Na tarde deste sábado, o serviço de abastecimento de águas confirmou a tendência com um nível de pH inferior a 8,3 no rio Marcal, um dos atingidos pelos poluentes, contra os 8,5 aferidos anteriormente, em uma escala de 14 cujo patamar normal é oito. Para as organizações ecologistas Greenpeace e WWF, no entanto, a ameaça é real.

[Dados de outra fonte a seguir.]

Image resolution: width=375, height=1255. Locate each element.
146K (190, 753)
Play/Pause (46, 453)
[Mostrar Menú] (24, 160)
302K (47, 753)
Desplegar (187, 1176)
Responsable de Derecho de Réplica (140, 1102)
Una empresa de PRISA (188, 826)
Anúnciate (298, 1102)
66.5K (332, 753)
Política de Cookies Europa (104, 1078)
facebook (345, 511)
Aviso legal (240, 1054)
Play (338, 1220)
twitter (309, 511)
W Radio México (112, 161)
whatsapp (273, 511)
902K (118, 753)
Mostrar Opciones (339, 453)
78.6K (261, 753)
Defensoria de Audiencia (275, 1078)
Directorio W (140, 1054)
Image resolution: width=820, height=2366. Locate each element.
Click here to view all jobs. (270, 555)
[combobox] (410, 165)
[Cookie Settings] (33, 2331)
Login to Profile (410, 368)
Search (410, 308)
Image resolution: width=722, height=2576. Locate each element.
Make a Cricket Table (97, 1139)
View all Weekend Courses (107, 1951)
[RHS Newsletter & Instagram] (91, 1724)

Os países cortados pelo curso do Danúbio ao sul da Hungria, em particular Eslováquia, Sérvia e Romênia, monitoram regularmente a qualidade da água do rio desde terça-feira.

No dia 4 de outubro, uma enxurrada de lama vermelha extremamente tóxica que escapou de um dos depósitos da usina, explorada pelo grupo húngaro MAL, inundou uma superfície de 40 km², destruindo o ecossistema dos rios Torna e Marcal, chegando até o Raab, afluente do Danúbio, e atingindo o próprio. Segundo as últimas estimativas dos especialistas, entre 600 mil e 700 mil metros cúbicos de lama tóxica foram derramados, pouco menos que a quantidade de petróleo que vazou na maré negra que atingiu o Golfo do México depois do acidente com uma plataforma de petróleo.